While many scholars criticized the Ghaza thesis, few sought an alternative to replace it. Rudi Paul Lindner was the first to try in his 1983 publication Nomads and Ottomans in Medieval Anatolia, in which he argued that the peculiarities of early Ottoman activity could best be explained through tribalism. Lindner saw tribalism through the lens of anthropology, which views tribes as organizations based not on shared bloodlines, but on shared political interests. Early Ottoman raids against the Byzantines were motivated not by religious zeal, but by the nomadic tribe's need to engage in predation against settled society. The Ottomans were able to incorporate Byzantines and fight against Muslims because their organization was fundamentally tribal, which allowed them to assimilate individuals and groups of diverse backgrounds. Citing various instances of their heterodoxy, Lindner even suggested that the early Ottomans may have been more pagan than Muslim. In Lindner's view, this tribal inclusiveness began to break down during the reign of Osman's son Orhan (r. 1323/24–1362), as the Ottomans began to shift from being nomadic pastoralists into settled agricultural society. Orhan subsequently attracted Islamic scholars to his realm, who brought with them ideas about ghaza, and it was from them that he adopted the ghaza ideology in time for it to appear in his 1337 inscription in Bursa.

===Ghaza as one of many factors===
In his 1995 book Between Two Worlds: The Construction of the Ottoman State, Turkish scholar Cemal Kafadar addressed criticism of the Ghaza thesis by arguing that previous scholars had drawn too great a distinction between "orthodox" and "heterodox" Islam – one could consider oneself a legitimate Muslim without conforming exactly to a scholarly orthodoxy. Furthermore, Kafadar argued that the early Ottomans' very idea of ghaza may have differed from that of "orthodox" Islam. Citing contemporary Anatolian legends, he noted that the same figure could be portrayed as a ghazi while still cooperating with Christians. In Kafadar's view, ghaza was a real ideology which gave shape to frontier warriors as a social class, not simply an import from Muslim scholars. However, the terms ghaza and ghazi had a range of different meanings which shifted over time, sometimes referring to religiously motivated warriors and sometimes not. It was nevertheless ever present, and served as simply one out of many motivating forces behind Ottoman expansion.

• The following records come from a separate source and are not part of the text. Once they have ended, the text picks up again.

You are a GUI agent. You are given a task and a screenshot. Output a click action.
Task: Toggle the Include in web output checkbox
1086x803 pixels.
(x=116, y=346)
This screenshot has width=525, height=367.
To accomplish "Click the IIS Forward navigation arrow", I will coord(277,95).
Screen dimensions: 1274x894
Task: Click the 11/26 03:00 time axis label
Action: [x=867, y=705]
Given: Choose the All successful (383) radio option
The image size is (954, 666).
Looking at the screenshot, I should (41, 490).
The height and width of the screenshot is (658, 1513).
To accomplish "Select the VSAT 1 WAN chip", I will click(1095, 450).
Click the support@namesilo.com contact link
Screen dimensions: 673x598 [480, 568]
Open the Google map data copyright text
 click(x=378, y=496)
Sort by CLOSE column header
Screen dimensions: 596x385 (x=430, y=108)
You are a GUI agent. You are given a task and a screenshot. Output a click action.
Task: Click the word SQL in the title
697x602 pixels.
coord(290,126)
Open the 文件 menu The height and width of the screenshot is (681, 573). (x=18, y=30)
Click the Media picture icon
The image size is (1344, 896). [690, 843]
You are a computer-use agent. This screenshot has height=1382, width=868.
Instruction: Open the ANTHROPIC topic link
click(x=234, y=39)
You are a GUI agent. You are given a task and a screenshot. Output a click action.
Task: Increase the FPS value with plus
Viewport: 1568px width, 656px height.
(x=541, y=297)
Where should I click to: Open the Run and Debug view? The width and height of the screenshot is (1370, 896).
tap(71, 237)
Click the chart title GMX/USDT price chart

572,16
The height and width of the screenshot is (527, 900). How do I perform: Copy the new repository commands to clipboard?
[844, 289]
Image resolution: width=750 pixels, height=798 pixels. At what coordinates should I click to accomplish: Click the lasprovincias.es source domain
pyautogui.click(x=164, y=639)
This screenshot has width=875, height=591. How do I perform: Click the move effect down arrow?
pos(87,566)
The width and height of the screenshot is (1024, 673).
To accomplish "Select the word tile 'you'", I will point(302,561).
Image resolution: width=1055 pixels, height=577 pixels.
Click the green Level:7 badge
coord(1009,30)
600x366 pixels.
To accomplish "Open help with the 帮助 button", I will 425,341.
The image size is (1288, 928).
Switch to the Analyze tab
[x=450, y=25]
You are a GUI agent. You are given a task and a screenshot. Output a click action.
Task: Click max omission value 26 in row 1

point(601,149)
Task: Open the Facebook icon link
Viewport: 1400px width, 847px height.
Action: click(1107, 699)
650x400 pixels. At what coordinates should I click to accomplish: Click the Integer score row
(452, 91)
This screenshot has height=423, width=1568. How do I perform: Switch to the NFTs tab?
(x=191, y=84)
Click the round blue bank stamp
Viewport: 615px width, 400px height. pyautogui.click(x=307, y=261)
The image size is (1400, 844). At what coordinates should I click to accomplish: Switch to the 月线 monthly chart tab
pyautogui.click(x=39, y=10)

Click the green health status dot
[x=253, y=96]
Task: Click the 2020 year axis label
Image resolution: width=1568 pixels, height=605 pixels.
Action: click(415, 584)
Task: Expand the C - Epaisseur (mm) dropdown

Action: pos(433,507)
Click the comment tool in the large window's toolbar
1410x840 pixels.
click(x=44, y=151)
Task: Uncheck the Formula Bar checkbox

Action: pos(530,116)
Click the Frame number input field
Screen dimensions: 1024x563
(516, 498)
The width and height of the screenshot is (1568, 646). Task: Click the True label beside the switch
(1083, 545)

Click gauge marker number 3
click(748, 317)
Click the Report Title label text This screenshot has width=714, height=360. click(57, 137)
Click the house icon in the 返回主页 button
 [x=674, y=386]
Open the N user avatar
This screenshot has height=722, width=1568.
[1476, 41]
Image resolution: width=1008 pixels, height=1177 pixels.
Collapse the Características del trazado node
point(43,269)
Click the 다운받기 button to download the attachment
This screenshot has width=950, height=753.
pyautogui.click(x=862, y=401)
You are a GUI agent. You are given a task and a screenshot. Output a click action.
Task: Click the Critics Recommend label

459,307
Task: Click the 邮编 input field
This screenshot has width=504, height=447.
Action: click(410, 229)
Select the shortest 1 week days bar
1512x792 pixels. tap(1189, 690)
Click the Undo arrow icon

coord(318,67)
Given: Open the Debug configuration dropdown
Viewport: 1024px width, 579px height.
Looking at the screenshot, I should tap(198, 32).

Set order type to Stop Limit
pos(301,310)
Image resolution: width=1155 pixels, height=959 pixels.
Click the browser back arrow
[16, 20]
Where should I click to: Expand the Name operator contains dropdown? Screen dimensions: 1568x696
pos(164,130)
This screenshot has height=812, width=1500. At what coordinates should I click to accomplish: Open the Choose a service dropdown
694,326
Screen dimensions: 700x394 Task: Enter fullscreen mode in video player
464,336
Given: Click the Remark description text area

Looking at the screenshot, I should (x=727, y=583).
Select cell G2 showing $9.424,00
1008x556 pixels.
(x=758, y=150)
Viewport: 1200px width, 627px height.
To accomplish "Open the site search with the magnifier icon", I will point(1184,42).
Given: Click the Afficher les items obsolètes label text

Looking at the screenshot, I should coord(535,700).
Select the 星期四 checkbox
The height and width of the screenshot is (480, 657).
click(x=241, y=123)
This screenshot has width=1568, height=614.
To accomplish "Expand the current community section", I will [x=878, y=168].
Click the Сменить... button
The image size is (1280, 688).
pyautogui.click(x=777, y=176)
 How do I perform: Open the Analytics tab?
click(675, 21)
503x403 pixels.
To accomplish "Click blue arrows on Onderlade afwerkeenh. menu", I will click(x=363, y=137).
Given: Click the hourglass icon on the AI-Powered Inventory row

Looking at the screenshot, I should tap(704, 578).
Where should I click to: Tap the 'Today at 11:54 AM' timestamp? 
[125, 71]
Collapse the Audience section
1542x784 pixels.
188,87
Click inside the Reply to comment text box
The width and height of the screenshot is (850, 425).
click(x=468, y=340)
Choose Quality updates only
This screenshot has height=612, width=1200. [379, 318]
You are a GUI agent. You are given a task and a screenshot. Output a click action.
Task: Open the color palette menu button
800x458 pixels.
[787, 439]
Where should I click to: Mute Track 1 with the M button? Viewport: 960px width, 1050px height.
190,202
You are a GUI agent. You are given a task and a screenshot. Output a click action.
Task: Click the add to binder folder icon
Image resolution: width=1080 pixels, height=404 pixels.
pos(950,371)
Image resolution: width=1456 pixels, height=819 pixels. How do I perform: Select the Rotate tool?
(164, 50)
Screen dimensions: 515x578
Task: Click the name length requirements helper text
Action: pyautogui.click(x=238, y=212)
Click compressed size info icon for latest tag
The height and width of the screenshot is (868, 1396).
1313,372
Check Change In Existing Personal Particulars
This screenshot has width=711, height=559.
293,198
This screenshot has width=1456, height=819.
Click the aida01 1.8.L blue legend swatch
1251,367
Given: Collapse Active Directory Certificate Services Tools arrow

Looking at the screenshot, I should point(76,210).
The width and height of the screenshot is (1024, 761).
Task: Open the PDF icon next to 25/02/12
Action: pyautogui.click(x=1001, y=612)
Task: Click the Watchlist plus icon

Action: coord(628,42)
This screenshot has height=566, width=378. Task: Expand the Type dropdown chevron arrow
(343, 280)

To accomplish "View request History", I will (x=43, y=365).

===Ghaza as a non-religious term===
Following Kafadar, the next major reformulation of the theory of Ottoman origins was carried out by Heath Lowry in 2003. Lowry attacked Wittek's sources, arguing that Ahmedi's literary work cannot be interpreted as factual history, but rather was a fictionalized idealization of the past. According to Lowry, the terms ghaza and ghazi when used in the fourteenth and fifteenth-century Ottoman context had entirely non-religious meanings, as ghaza was interchangeable with the term akın, simply referring to a military raid. Many akıncıs (raiders) were also Christians, and would thus be very out of place in an army devoted to Islamic holy war. Ottoman warriors were thus motivated by the desire to win plunder and slaves, not to fight in the name of Islam. It was only certain writers, educated in the Islamic tradition, who tried to draw a connection between the secular ghaza of the frontier warriors and the religious ghaza as understood by Muslim intellectuals.

==New consensus==

While they differ in many particulars, these new perspectives on early Ottoman history share in the belief that early Ottoman expansion was not primarily fueled by an ideology of Islamic holy war. Historians now generally regard ghaza as having been "a much more fluid undertaking, sometimes referring to actions that were nothing more than raids, sometimes meaning a deliberate holy war, but most often combining a mixture of these elements". This view also appears in Caroline Finkel's 2005 scholarly survey of Ottoman history, Osman's Dream.